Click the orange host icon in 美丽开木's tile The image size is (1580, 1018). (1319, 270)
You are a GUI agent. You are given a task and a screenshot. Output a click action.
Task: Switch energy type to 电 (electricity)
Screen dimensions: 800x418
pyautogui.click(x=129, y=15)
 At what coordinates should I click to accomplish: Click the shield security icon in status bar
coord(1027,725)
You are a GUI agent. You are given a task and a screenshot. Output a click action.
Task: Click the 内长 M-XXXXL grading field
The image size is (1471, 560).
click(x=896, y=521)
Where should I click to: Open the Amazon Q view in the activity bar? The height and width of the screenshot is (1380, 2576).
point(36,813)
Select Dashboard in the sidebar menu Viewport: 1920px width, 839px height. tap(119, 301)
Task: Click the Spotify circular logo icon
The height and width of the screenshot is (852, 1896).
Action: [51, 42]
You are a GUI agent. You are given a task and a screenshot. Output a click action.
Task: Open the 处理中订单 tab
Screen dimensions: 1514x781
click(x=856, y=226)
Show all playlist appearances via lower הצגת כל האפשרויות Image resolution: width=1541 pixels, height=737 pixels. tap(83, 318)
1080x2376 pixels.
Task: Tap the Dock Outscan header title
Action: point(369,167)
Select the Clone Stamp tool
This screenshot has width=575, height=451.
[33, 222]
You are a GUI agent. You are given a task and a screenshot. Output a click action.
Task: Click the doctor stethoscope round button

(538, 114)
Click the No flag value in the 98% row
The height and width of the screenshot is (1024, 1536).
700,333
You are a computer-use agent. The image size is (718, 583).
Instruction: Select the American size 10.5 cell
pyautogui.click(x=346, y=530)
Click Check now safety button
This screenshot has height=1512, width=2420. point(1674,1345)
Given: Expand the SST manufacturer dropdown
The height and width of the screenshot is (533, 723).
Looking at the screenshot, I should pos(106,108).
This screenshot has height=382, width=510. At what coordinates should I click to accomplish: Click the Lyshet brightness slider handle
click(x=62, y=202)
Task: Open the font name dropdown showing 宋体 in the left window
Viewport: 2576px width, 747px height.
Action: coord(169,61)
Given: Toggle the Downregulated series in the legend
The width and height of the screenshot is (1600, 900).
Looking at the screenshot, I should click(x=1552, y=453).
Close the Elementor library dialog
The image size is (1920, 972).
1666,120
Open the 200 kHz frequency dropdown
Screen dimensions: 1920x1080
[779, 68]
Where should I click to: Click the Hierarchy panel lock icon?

################

Copy the material above exactly as it appears, starting at the line with "Select Dashboard in" and ending with the line with "click(x=856, y=226)", both included.

Select Dashboard in the sidebar menu Viewport: 1920px width, 839px height. tap(119, 301)
Task: Click the Spotify circular logo icon
The height and width of the screenshot is (852, 1896).
Action: [51, 42]
You are a GUI agent. You are given a task and a screenshot. Output a click action.
Task: Open the 处理中订单 tab
Screen dimensions: 1514x781
click(x=856, y=226)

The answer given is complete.